Die neuen Corona-Regeln treffen auch die Schweizer Kulturbranche hart – exemplarisch dafür steht der National-Circus Knie. Erst im September hatte der Familienbetrieb mit einem grossen Schutzkonzept fünfeinhalb Monate verspätet in Bern Premiere gefeiert. Nun muss er seine Zelte wieder abbrechen.
Knie-Sprecherin Catherine Bloch dazu in einem Statement: «Künstler und Mitarbeiter sind von der Situation sehr betroffen.» Der Zirkus-Lockdown bedeutet enorme finanzielle Einbussen. 250 Artisten und andere Angestellte arbeiten im Knie, geplant waren bis Ende Jahr in der verkürzten Saison 132 Vorstellungen in neun Städten. Nur gerade 65 konnten inklusive der Derniere gestern Abend in Zürich gezeigt werden.
«Eine Katastrophe und auch eine Enttäuschung»
Die Schweizer Hitband Pegasus hätte am 28. November die Konzertsaison im Zürcher Hallenstadion eingeläutet. Das Konzert muss nun verschoben werden. Oliver Rosa (47), Managing Partner der Gadget Abc Entertainment Group AG, sagt: «Der Entscheid des Bundesrats schafft zumindest vorerst Klarheit. Die Austragung macht nur dann Sinn, wenn die Bedingungen für alle Seiten stimmen. Die Gesundheit aller Beteiligten geht in jedem Fall vor. Doch das faktische Berufsverbot bleibt nun noch länger bestehen.»
Hallenstadion-CEO Philipp Musshafen (46), der auch durch die ZSC-Heimspiele noch breiter betroffen ist, sagt: «Das ist für uns eine Katastrophe. Erst vor einem Monat haben wir die erarbeiteten Schutzkonzepte eingereicht. Dafür haben wir teilweise die Kurzarbeit aufgehoben und hohen finanziellen Aufwand betrieben. Jetzt müssen wir alles wieder runterfahren und haben keinerlei Planungssicherheit. Wenn das noch lange andauert, wird das existenzbedrohend.»
«Die wenigsten Ansteckungen passieren im Theater»
Dieser Meinung schliesst sich auch Theater-Publikumsliebling Walter Andreas Müller (70) an: «Das ist eine Katastrophe für die Kulturbranche. Wir können nur beten, dass sich die Situation bis Anfang Jahr verbessert, wenn ich den Papst hoffentlich wieder spiele.» Müller ist zurzeit mit dem Stück «Der Tag, an dem der Papst gekidnappt wurde» unterwegs.
«Die wenigsten Ansteckungen passierten im Theater, das ist ein Fakt», sagt Schauspielerin Hanna Scheuring (55), Leiterin des Bernhard Theater. «Wir werden die kommenden Vorstellungen absagen müssen, da wir mit nur 50 Gästen finanziell nicht mehr in der Lage wären, unsere Produktionen zu stemmen.
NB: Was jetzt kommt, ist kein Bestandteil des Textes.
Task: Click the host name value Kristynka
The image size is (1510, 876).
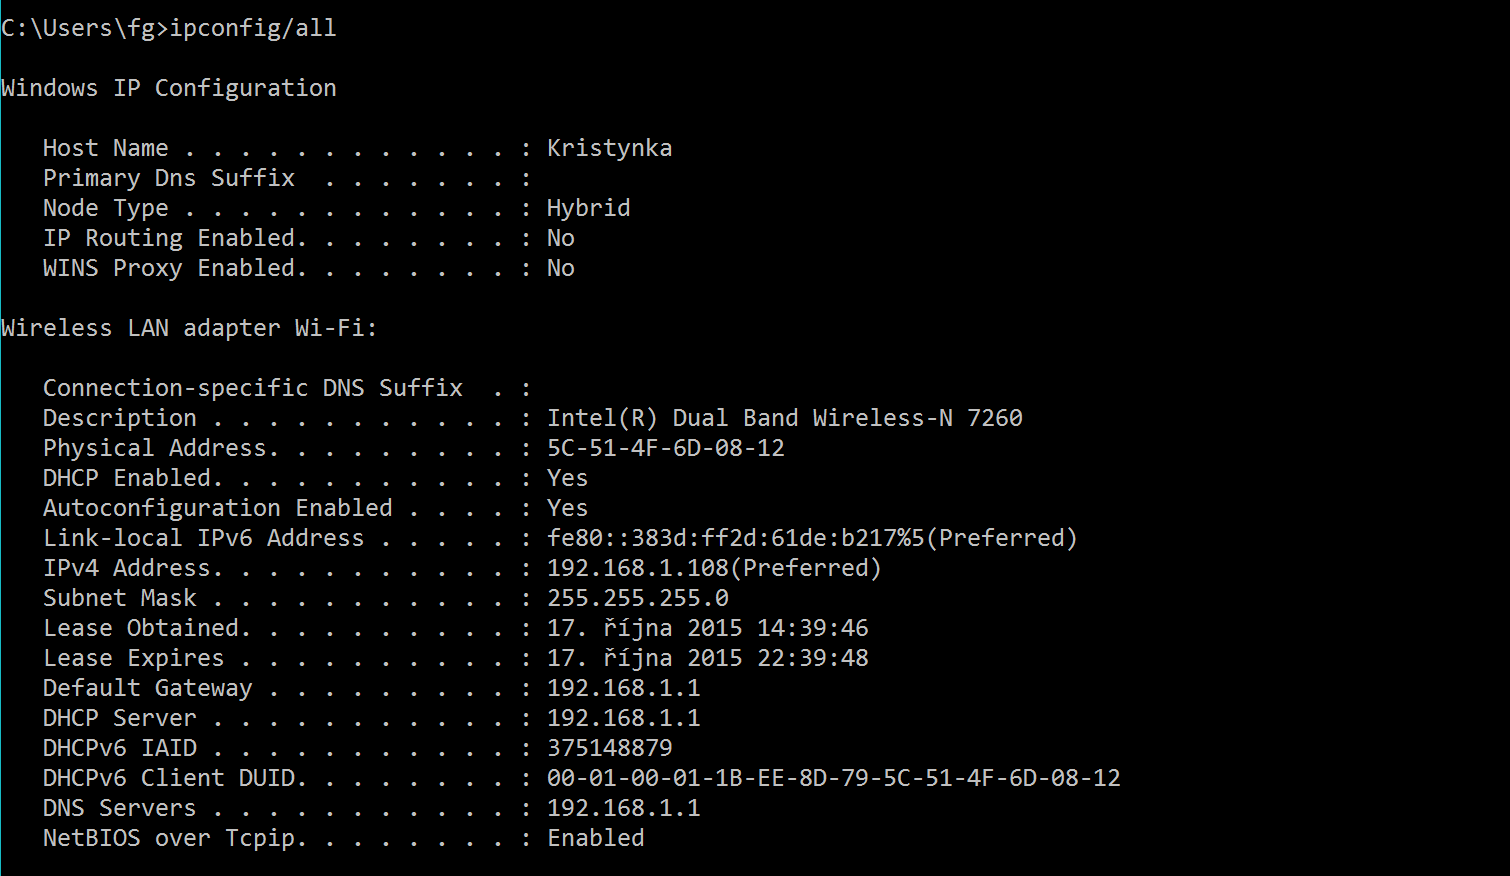Action: pos(609,148)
Wir proben aber weiter – natürlich mit Maske und Abstand – und hoffen noch immer, dass wir am 27. November die Premiere unserer Uraufführung des Stücks ‹ÖV› von Franz Hohler spielen können.»
Die Tonhalle Maag in Zürich bis auf weiteres zu schliessen, sei nicht nur finanziell hart, sondern auch «emotional herausfordernd», sagt Intendantin Ilona Schmiel: «Die Ungewissheit zehrt. Wir verstehen uns aber auch als einen wichtigen Teil der Gesellschaft und setzen alles daran, dass sich die Zeiten für alle verbessern, auch wenn sie für uns im Moment das Gegenteil bedeuten.»